§ Requirement: There is one span to output from the data below: the lines starting at the line with "Nächster Tag (1102, 1012)" and ending at the line with "Що це за БТР". Output it exactly, ends included, nothing more.

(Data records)

↓

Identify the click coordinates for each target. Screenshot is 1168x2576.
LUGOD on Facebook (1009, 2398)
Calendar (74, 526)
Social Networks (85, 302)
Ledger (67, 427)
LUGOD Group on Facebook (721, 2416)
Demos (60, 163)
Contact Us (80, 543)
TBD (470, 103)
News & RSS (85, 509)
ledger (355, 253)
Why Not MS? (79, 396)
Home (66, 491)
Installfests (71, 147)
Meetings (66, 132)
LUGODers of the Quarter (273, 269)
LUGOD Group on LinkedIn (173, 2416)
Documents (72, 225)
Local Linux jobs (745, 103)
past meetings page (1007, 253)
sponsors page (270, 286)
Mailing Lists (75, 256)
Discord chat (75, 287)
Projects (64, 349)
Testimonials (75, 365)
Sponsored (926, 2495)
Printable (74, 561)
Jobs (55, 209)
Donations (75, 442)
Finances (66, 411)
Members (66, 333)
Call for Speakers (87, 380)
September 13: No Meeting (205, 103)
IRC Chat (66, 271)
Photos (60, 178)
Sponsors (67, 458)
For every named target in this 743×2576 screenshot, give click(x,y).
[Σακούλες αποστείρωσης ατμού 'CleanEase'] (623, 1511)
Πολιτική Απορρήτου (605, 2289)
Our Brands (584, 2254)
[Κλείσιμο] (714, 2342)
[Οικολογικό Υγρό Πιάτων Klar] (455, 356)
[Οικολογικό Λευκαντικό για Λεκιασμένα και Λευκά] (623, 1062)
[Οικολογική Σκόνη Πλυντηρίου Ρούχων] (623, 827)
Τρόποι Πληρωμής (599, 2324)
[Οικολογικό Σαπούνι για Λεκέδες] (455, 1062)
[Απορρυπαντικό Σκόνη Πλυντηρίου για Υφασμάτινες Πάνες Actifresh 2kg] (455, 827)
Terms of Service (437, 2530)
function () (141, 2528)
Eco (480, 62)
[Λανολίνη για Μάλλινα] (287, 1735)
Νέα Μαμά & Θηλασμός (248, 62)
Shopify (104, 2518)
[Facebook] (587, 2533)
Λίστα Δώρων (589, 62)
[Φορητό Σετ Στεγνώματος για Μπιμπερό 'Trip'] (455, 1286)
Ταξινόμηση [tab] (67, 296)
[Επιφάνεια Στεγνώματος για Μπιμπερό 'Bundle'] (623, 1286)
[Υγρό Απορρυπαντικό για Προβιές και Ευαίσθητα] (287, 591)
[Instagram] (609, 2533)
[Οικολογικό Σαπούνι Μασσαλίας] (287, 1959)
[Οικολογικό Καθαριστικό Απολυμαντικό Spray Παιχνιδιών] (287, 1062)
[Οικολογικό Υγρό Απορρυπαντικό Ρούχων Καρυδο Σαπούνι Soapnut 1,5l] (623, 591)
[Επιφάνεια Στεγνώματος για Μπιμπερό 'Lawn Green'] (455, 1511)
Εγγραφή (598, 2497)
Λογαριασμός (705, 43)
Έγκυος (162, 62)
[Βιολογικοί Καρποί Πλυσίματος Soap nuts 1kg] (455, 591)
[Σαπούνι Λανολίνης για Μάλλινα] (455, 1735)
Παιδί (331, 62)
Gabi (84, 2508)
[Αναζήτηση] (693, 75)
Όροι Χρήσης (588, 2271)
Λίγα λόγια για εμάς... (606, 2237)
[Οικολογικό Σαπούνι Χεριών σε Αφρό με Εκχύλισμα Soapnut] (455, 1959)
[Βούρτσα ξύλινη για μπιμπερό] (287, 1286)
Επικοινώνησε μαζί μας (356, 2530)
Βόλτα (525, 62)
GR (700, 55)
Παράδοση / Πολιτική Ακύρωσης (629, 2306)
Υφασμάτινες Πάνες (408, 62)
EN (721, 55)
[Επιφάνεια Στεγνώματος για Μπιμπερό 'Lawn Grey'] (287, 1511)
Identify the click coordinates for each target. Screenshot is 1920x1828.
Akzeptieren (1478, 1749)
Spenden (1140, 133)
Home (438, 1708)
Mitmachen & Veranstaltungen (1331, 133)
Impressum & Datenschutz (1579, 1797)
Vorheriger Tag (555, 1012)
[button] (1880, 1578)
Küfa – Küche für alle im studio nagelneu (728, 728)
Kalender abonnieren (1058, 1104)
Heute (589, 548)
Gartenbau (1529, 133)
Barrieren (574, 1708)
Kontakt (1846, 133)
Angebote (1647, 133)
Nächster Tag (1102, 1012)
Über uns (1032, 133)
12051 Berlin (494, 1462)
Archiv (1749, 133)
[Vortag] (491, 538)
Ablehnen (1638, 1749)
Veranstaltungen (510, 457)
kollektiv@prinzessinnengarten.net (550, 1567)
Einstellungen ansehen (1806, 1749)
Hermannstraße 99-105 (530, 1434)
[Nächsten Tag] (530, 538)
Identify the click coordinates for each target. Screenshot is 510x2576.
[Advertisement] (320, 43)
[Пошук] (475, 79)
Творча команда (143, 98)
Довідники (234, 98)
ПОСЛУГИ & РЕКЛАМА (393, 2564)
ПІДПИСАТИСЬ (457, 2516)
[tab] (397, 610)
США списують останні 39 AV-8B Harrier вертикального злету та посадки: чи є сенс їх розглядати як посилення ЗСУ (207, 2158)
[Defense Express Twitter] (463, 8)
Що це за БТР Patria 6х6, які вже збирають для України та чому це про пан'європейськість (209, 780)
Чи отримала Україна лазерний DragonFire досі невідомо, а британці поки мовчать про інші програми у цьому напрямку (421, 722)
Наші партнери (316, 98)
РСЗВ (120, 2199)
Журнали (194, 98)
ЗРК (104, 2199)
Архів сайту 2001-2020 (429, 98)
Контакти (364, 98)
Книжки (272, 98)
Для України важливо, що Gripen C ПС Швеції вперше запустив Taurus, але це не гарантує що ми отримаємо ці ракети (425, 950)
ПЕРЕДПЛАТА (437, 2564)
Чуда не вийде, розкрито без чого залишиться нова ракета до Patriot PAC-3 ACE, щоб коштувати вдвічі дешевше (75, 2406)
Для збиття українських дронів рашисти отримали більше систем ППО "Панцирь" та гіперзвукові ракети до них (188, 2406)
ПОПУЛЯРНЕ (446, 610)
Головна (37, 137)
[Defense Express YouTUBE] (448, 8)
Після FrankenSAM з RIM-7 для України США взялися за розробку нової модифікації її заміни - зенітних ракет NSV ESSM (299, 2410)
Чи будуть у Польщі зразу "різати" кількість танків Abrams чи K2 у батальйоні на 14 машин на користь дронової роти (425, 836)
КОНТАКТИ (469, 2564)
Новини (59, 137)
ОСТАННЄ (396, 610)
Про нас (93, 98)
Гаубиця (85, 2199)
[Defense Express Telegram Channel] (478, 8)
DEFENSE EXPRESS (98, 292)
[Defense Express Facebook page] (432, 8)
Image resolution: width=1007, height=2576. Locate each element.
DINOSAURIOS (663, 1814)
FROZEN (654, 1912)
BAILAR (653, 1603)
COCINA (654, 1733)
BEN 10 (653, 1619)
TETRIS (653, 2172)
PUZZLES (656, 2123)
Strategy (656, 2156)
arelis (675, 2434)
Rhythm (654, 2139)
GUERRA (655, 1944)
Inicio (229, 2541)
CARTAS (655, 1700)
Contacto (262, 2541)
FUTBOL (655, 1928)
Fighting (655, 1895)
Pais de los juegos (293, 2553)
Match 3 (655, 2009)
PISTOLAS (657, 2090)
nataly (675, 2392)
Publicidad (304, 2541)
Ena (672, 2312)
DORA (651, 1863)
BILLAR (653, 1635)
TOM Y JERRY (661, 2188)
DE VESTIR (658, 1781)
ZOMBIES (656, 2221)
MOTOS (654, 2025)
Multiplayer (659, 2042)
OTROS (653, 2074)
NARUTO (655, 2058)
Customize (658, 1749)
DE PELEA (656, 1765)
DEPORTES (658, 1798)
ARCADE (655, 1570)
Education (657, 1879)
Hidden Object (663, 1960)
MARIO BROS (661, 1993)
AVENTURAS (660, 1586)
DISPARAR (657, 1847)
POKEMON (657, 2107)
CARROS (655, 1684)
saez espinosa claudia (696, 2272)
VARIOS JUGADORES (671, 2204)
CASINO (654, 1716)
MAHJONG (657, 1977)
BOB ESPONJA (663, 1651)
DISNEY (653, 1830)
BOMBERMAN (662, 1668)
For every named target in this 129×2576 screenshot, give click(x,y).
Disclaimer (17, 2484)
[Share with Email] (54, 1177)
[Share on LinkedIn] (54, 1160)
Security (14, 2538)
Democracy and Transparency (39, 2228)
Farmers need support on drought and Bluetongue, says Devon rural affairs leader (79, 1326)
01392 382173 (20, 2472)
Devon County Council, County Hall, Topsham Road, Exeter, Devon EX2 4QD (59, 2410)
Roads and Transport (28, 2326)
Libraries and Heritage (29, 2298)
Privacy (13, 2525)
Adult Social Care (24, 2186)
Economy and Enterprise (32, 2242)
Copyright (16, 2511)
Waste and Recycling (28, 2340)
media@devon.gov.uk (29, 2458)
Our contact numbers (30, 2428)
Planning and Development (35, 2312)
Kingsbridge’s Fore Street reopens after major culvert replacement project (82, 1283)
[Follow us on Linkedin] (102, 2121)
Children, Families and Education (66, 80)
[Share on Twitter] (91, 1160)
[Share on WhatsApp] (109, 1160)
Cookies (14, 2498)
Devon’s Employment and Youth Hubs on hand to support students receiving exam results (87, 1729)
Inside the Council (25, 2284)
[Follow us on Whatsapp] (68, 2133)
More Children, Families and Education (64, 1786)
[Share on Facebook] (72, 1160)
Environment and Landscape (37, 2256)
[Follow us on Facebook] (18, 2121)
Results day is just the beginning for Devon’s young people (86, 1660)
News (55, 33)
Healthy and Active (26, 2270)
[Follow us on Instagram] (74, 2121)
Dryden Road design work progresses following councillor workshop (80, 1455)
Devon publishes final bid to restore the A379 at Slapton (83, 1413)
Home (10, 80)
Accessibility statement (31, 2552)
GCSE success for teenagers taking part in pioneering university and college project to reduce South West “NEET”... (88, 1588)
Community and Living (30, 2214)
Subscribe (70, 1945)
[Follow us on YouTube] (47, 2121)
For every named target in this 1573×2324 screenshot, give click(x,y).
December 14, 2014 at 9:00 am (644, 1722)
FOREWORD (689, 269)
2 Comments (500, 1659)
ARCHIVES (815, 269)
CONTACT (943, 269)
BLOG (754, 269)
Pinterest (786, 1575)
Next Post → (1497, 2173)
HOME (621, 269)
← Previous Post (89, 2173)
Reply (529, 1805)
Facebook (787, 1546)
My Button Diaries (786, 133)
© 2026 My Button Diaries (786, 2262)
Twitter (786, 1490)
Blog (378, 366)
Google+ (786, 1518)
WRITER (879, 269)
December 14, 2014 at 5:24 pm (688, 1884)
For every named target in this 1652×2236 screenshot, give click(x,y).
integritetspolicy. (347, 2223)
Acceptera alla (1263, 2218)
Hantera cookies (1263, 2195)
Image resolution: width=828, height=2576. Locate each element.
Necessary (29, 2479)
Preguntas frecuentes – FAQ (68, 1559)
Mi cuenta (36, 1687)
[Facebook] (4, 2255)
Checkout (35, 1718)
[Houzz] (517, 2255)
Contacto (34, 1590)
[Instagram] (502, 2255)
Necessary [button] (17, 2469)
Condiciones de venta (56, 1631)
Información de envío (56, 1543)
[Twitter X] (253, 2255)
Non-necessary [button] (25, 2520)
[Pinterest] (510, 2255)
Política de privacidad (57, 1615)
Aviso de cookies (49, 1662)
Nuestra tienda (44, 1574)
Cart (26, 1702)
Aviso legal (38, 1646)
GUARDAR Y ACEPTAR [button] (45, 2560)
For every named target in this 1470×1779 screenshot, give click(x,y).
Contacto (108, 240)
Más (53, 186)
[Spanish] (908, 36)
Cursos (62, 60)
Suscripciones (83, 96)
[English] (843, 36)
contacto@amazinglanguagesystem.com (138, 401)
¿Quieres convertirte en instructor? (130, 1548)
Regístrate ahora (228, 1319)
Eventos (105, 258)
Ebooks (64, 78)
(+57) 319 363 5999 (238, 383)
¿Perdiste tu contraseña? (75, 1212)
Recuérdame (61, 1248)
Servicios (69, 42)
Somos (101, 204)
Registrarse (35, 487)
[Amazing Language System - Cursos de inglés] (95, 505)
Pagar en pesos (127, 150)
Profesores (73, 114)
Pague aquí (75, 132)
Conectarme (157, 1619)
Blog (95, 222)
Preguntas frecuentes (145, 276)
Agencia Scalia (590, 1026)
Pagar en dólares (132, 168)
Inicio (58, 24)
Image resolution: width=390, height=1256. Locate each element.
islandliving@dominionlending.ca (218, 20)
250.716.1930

↑

§ Output for this task:
Nächster Tag (1102, 1012)
Über uns (1032, 133)
12051 Berlin (494, 1462)
Archiv (1749, 133)
[Vortag] (491, 538)
Ablehnen (1638, 1749)
Veranstaltungen (510, 457)
kollektiv@prinzessinnengarten.net (550, 1567)
Einstellungen ansehen (1806, 1749)
Hermannstraße 99-105 (530, 1434)
[Nächsten Tag] (530, 538)
Identify the click coordinates for each target. Screenshot is 510x2576.
[Advertisement] (320, 43)
[Пошук] (475, 79)
Творча команда (143, 98)
Довідники (234, 98)
ПОСЛУГИ & РЕКЛАМА (393, 2564)
ПІДПИСАТИСЬ (457, 2516)
[tab] (397, 610)
США списують останні 39 AV-8B Harrier вертикального злету та посадки: чи є сенс їх розглядати як посилення ЗСУ (207, 2158)
[Defense Express Twitter] (463, 8)
Що це за БТР Patria 6х6, які вже збирають для України та чому це про пан'європейськість (209, 780)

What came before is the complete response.